> PARTES DO EXERCÍCIO
1 - Transcreva fielmente o trecho do texto sobre os meios de comunicação, começando em "Mas foi com" e terminando em "e a televisão).".
2 - Segundo o texto sobre os meios de comunicação, quem é o autor da metáfora da "aldeia global"?

> EXCERTO PARA LEITURA
============

Tal facto não significa que os objectivos ideológicos, políticos e culturais tenham sido colocados de parte ou minimizados. Significa que a ênfase no sujeito consumidor, enquanto parte alíquota de mercado, passou a servir, para além da sua eficácia directa para a venda dos produtos (bens e serviços), também, indirectamente, como mediador para o cumprimento dos objectivos de coesão superestrutural da sociedade capitalista. Além disso, esta nova maneira de trabalhar a comunicação social tem como efeito “virtuoso” o fornecer de novos métodos de marketing (agitação, propaganda?) para as próprias acções explícitas nos níveis ideológico, político e cultural.

Impacto dos meios de comunicação junto da população

Com o aparecimento da TV, o impacto da comunicação social cresceu imenso. Passou então a falar-se da “caixa que transformou o mundo” e da “aldeia global”. Esta última metáfora, da autoria do canadiano Mc Luhan, é a que está mais em voga.
De facto, o impacto dos meios de comunicação social impressos foi sempre muito menor do que os electrónicos. Atingiram sempre, e ainda acontece assim na actualidade, uma fracção bastante pequena das populações (em geral mais pequena quanto menos desenvolvido do ponto de vista económico é o país que se estiver a considerar). Com a rádio, e mais tarde com a televisão, a situação alterou-se radicalmente. Já nem era necessário saber ler!
Mas foi com a introdução da imagem, do audiovisual, com a expansão da televisão, que o panorama acabou por ser alterado completamente: não é o mesmo ouvir um relato de futebol ou estar a assistir ao jogo pela televisão.
Aí esteve uma mutação primeira do panorama da comunicação no século XX - devida às mudanças que foram sucessivamente entrando na área da comunicação social -, que é a que ainda hoje impregna profundamente o nosso viver. Até se diz que aquilo que não vem na televisão não existe. A realidade que vivemos seria, pois, a hiper-realidade que nos é dada pelos meios de comunicação social e, em particular, pela televisão.
Por outro lado, os meios de comunicação interpessoal sempre tiveram um impacto muito mais limitado junto das populações do que os meios de comunicação social electrónicos (a rádio e a televisão).
Nomeadamente o telefone, só muito recentemente é que atingiu em Portugal uma cobertura que pode ser classificada de aproximadamente “universal”. Mas, se considerarmos a cobertura de serviço telefónico no Mundo, pode facilmente concluir-se como ainda se está bem longe de uma penetração significativa deste meio de comunicação no seio do conjunto da Humanidade. E a principal razão para esta situação tem a ver com os custos elevados que o desenvolvimento do serviço telefónico tem representado para a maior parte das sociedades.
Pelo contrário, as cartas, o serviço de correio clássico, sempre foram um meio “mais em conta”, portanto relativamente difundido... desde que o remetente saiba escrever e que o destinatário saiba ler! Ou então desde que estes encontrem quem o saiba fazer por eles. Contudo, neste caso, é uma das características principais deste meio de comunicação que não é respeitada: a privacidade.

A nova mutação propiciada pela comunicação mediada por computador

Com a introdução e vulgarização progressiva da comunicação mediada por computador, é uma nova etapa, é uma nova mutação no panorama da comunicação que está em curso.

============

(Itens armazenados de uma coleção)
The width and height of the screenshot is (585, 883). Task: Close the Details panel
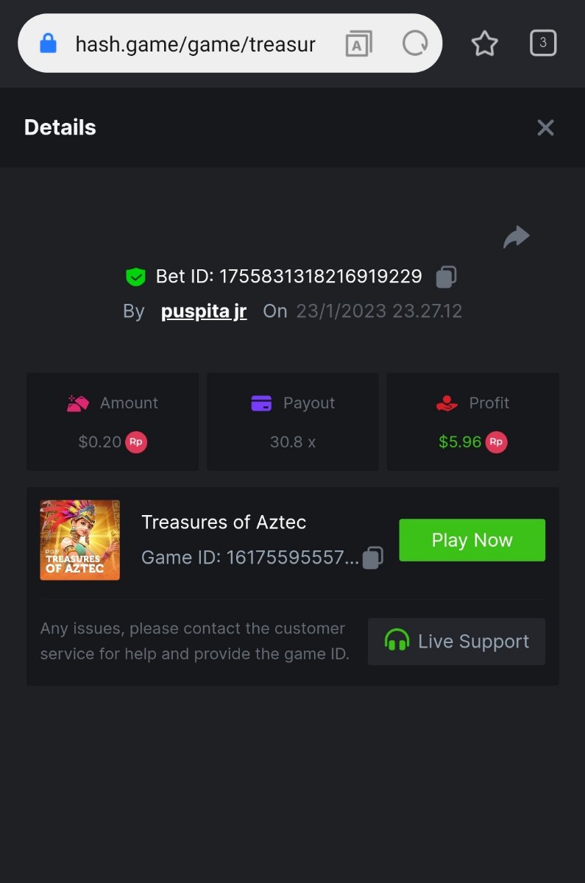pyautogui.click(x=545, y=128)
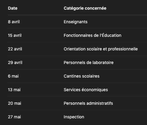Select the 15 avril date cell
Image resolution: width=147 pixels, height=125 pixels.
click(x=15, y=35)

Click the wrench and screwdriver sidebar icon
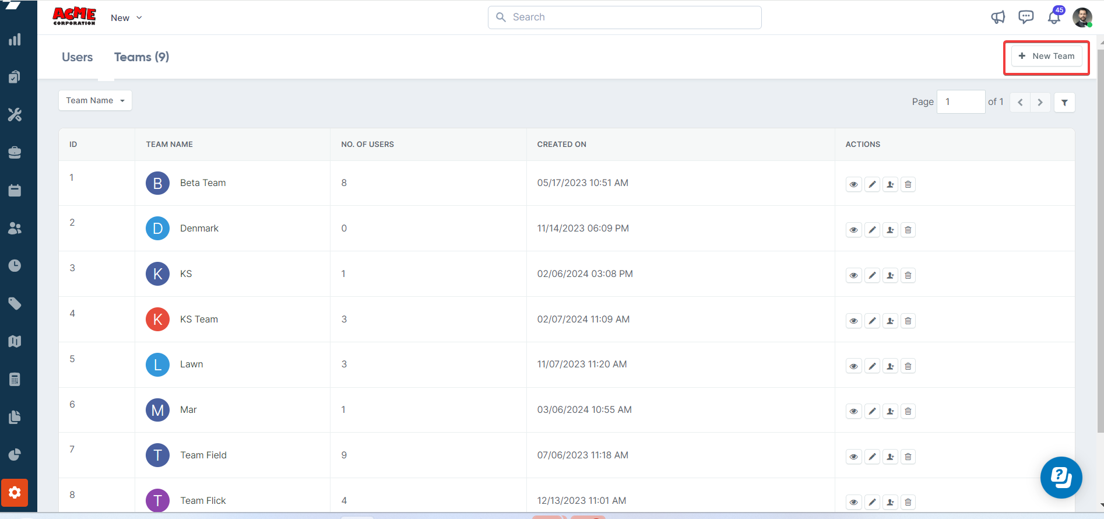pos(15,115)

============

> SOLUÇÕES DAS TAREFAS
1 -
Mas foi com a introdução da imagem, do audiovisual, com a expansão da televisão, que o panorama acabou por ser alterado completamente: não é o mesmo ouvir um relato de futebol ou estar a assistir ao jogo pela televisão.
Aí esteve uma mutação primeira do panorama da comunicação no século XX - devida às mudanças que foram sucessivamente entrando na área da comunicação social -, que é a que ainda hoje impregna profundamente o nosso viver. Até se diz que aquilo que não vem na televisão não existe. A realidade que vivemos seria, pois, a hiper-realidade que nos é dada pelos meios de comunicação social e, em particular, pela televisão.
Por outro lado, os meios de comunicação interpessoal sempre tiveram um impacto muito mais limitado junto das populações do que os meios de comunicação social electrónicos (a rádio e a televisão).

2 - O canadiano Mc Luhan.